IBM has also benefited tremendously from its early move to exit the hardware businesses with low profit margins including personal computers and disk drives, and to shift to more lucrative, faster-growing activities such as software and services.
Not every deal at IBM is tiny, except compared to the company's great size. IBM has spent billions of dollars on analytics deals, for instance, which make up some of the largest transactions it has struck in the past four years. They include the $4.8 billion purchase, IBM's biggest ever, of business intelligence software developer Cognos Inc. in 2007, the $1.3 billion purchase of analytics giant SPSS Inc. in 2009 and its $1.7 billion purchase of Netezza Corp. in late 2010. The company makes easy-to-install appliances that run high-speed, high-performance business analytics queries far faster than comparable technology.

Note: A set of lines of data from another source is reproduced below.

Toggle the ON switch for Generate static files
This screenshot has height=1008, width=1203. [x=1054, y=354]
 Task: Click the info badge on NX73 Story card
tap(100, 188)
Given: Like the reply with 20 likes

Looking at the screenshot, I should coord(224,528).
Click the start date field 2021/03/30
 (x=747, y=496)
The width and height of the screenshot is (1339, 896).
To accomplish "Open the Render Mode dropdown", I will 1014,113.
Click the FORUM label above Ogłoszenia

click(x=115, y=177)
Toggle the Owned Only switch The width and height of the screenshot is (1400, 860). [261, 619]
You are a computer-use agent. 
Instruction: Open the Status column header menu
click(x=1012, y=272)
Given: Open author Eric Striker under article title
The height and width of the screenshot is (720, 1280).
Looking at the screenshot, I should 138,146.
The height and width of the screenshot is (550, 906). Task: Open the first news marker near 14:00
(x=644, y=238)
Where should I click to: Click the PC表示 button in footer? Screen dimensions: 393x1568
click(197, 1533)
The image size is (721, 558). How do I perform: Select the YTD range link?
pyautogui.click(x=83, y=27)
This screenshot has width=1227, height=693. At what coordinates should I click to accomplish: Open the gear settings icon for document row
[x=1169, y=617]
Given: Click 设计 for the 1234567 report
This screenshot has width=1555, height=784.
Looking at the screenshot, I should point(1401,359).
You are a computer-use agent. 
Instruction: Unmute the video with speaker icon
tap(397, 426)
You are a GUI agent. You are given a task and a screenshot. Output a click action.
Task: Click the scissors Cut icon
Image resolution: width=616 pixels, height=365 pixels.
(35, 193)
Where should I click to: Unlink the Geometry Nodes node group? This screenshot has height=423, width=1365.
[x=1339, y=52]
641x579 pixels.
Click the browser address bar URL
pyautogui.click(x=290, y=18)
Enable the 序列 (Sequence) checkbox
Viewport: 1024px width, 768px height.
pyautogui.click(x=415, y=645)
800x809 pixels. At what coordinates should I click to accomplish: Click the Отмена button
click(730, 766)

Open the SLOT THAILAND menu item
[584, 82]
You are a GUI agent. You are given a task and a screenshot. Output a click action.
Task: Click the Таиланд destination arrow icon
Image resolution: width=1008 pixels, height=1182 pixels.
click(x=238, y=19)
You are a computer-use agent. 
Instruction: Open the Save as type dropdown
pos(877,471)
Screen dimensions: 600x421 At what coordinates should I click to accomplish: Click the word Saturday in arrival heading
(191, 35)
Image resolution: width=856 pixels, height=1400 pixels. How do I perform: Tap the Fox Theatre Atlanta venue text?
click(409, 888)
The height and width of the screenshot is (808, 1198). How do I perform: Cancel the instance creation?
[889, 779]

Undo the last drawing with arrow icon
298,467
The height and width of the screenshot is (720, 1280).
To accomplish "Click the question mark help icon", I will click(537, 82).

IBM's machine-like efficiency in dealmaking dates back to the days of David Johnson, who was with IBM for 27 years and spent the last eight of those years running global M&A, until he jumped ship to rival Dell Inc. in 2009. Indicating just how integral IBM thought Johnson had become to its M&A strategy, the company sued him after he left, claiming he violated an agreement restricting his right to work with rivals.
But if Johnson's style at Dell is any indication of the legacy he left at IBM, then IBM probably had a pretty comprehensive M&A manual to work with. Within the first 18 or so months of joining Dell, Johnson had already written a playbook running more than 1,000 pages.
When Johnson left, IBM named Elias Mendoza, who had been with the company only since 2006, to head M&A. Mendoza departed not long after in June 2011 to join New York-based investment banking boutique Union Square Advisors LLC as a partner. IBM then tapped Kevin Reardon, an IBM veteran of over 20 years who had been general manager of intellectual property, an intensely competitive arena of late, for the job. IBM did not officially announce Reardon's installment in his new role and did not make the M&A chief available. (Interestingly, according to Songwriter Nation Magazine's March/April 2012 issue, Reardon has also developed a successful side career as a country songwriter and in September 2011 won a "Best Song of the Month" contest for a song he co-wrote, "Let's Try It.")
The title may be especially fitting for Reardon's latest hit in the deal world -- the $1.36 billion purchase of Web-based human resource management software and related services Kenexa Inc., which came at a 42% premium to the target's Aug. 26 close. Burkett said the deal was "potentially a red flag" because it may signal that IBM will start moving more aggressively into Web-based application software. "This entire space is probably going to get increasingly competitive. The deal signals that IBM recognizes there's a fundamental change in the marketplace that could represent headwinds in its core businesses," he said. "These shifts are causing increasing levels of competition."
IBM certainly has some bucks to spend. In 2010, the company committed to spending $20 billion on acquisitions by 2015. So far it's spent roughly $6.2 billion on announced deals, though there are numerous deals that have been done for undisclosed terms -- usually an indication that the size is relatively small. The rough tally suggests that IBM has some sizable pocket change to spend over the next three years.
Many are well aware that frenzied competition has been a big stumbling block for other big-tech luminaries in the past. All the more reason, then, that the markets will be watching closely to see how well Big Blue keeps its spending cool as competition heats up around it.